Patient-specific human liver model to understand disease mechanisms
Liver disease is a major global health problem, causing over two million deaths worldwide each year. While animal models have helped to understand liver biology, they often fail to accurately translate to human biology. Due to the liver’s unique architecture, existing human models fail to replicate the complex interactions between different cell types in the liver and accurately show how diseases progress.
Existing tissue-derived liver organoid models consist of only one cell type and fail to replicate the complex cellular composition and tissue architecture, such as the liver periportal region. Complex 3D multicellular models that capture human liver portal cellular interactions do not exist for adult human liver tissue yet. This limits the ability to study liver disease and develop new treatments.
In the recent study, published in the journal Nature, researchers developed a patient-specific human periportal liver assembloid. This advanced liver model features adult human cholangiocytes, liver mesenchymal cells, and hepatocytes, which were derived from 28 patients. It contains multiple cells, which are combined together in a process similar to LEGO. Once assembled, the cells self-organize into 3D structures that reproduce in vitro the cellular arrangements and cell-cell interactions of the tissue in vivo.
One of the four lead authors says, “When we received the tissue from the patients, we first had to separate the individual cell types and expand them in a dish before combining them again.” The culture conditions were further optimized into what are now the final culture conditions to expand human hepatocytes.
Another lead author of the study continued the work by finding conditions to mature the cells in vitro. The author says, “I was able to develop the liver model further, so it featured bile canaliculi, which drain into the bile duct in the liver periportal region. When this bile drainage system is disrupted, it causes liver damage and disease. This is why it was so important for our liver models to include bile canaliculi. The present study is the first complex human liver model outside of the body that has bile canaliculi.”

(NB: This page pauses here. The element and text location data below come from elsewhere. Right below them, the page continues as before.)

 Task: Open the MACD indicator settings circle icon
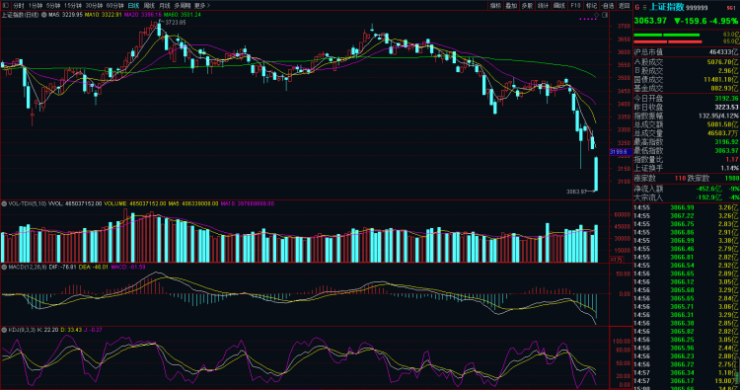tap(4, 268)
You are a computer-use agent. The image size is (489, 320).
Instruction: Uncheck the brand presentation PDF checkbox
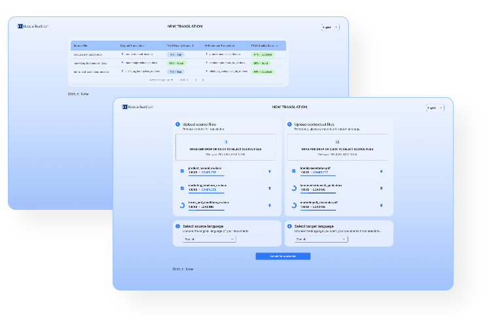(294, 170)
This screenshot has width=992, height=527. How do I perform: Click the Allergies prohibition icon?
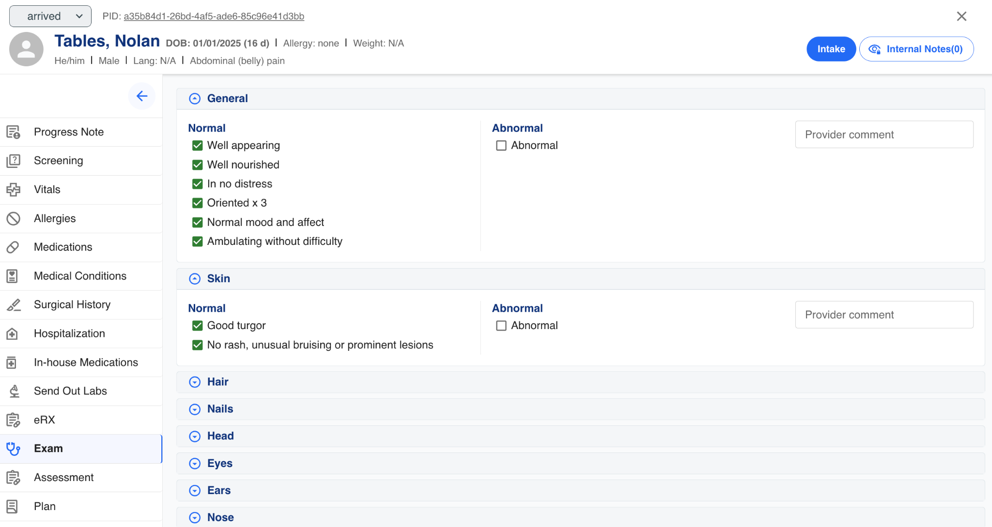(x=13, y=219)
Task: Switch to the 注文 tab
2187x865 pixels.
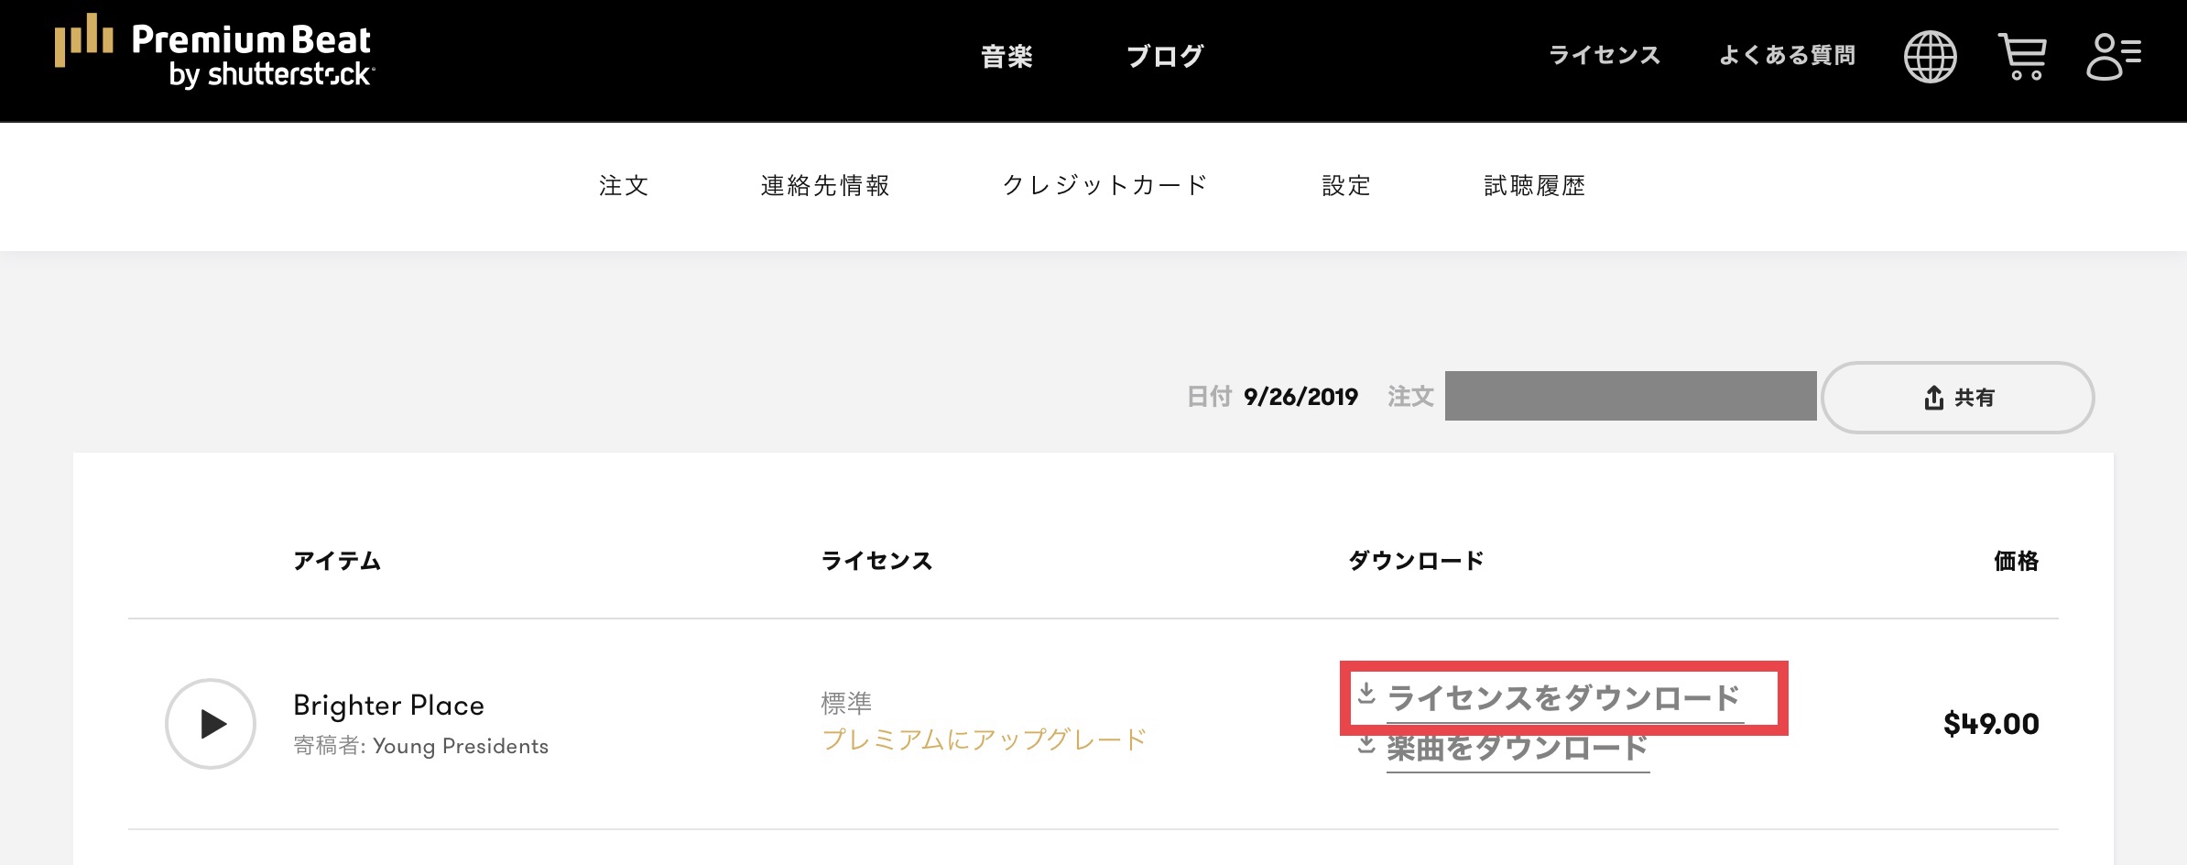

Another lead author then worked on combining the cells to make the periportal assembloids. First, the author labeled the different cells (liver mesenchymal cells and cholangiocytes) in order to be able to track them once combined. Then, the right conditions were found to induce their self-assembly. “Additionally, I optimized the periportal assembloid protocol from the assembly method to the media that the cells were growing in. The proper medium is essential for promoting the cells' growth and differentiation,” says the author.
Another lead author of the study was mainly responsible for the molecular and functional characterization of the liver models. “I was looking at how well the models were performing their function. I tested how well our liver models function compared to normal human liver cells. With the help of computational biologist, I tested that the models correctly captured the gene expression of the living tissue.” With their existing liver models, the group created a living biobank of hepatocyte organoids from 28 patients, which can be frozen and thawed to reinitiate cultures when needed.
These patient-derived hepatocyte organoids sustained long-term expansion of hepatocytes in vitro and maintained patient-specific gene expression and bile canaliculus features and function of the in vivo tissue. After transplantation, expanded h-HepOrgs rescued the phenotype of a mouse model of liver disease.
By combining h-HepOrgs with portal mesenchyme and previously published cholangiocyte organoids4–6 , the researchers generated patient-specific periportal liver assembloids that retain the histological arrangement, gene expression and cell interactions of periportal liver tissue, with cholangiocytes and mesenchyme embedded in the hepatocyte parenchyma. They leveraged this platform to model aspects of biliary fibrosis.